(24g) Residence Times in Fluidized Beds with Secondary Gas Injection

Authors: 
Christensen, D. O., Delft University of Technology
Coppens, M. O., Rensselaer Polytechnic Institute
Nijenhuis, J., Delft University of Technology


Results of residence time distribution experiments are presented for a fluidized bed with secondary gas injection, i.e., with gas injected at various locations throughout the bed and not only via the bottom distributor. Large bubbles may have a negative effect on the performance of fluidized beds due to mass-transfer limitations, inhomogeneity and back mixing. Secondary injection was shown to reduce bubble size and the total volume of gas in the form of bubbles, resulting in improved gas-solid contact and less back mixing. The residence time experiments aimed to prove this point explicitly, and to determine what effect a staggered secondary injection of gas has on the residence time. The latter is not obvious because the mixing and flow conditions inside the reactor are significantly changed by the secondary injection.

The experiments were conducted by injecting helium tracer pulses into either the primary or secondary flow streams. The helium exiting the bed is measured with a thermal conductivity detector. The data from helium injections into the two separate streams are then combined and a total residence time distribution is determined. These experiments are conducted for different total flow rates as well as for different secondary to primary flow ratios, but always maintaining sufficient primary flow to keep the entire bed fluidized.

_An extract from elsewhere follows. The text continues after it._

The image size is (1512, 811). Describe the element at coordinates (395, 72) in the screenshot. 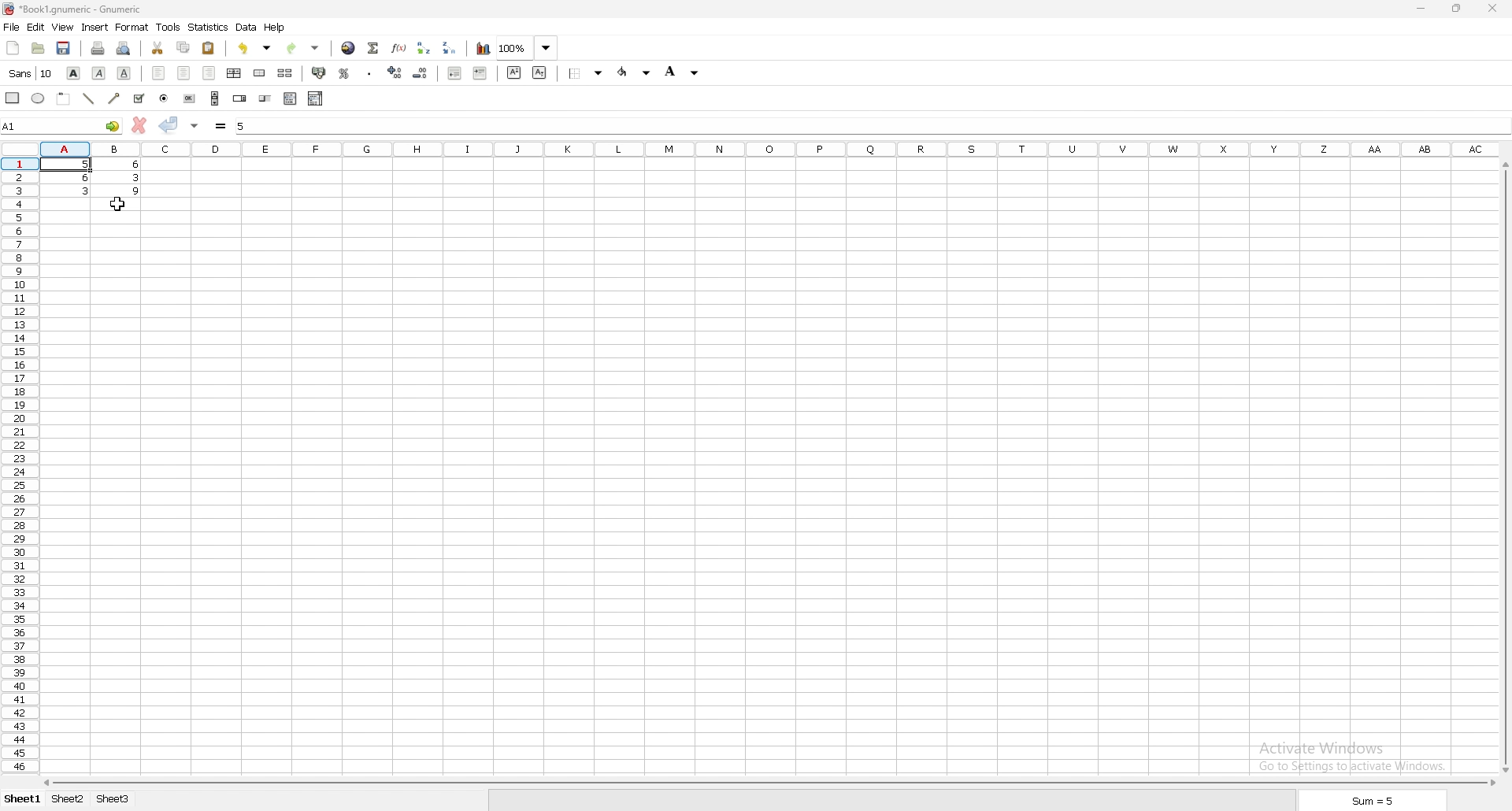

Results indicate that, while the mean residence time is slightly reduced, the flow behavior is much closer to plug flow. The reduction in residence time is much less than would be expected given that a significant portion of the flow is introduced much higher in the bed. This is because there is an increase in the emulsion phase flow, while the bubbles in the bubble phase are much smaller and thus rise with a much lower velocity. These smaller bubbles take much longer to coalesce and this reduces the amount of back mixing that occurs, which contributes to the more plug flow-like behavior of the fluidized bed with secondary injection.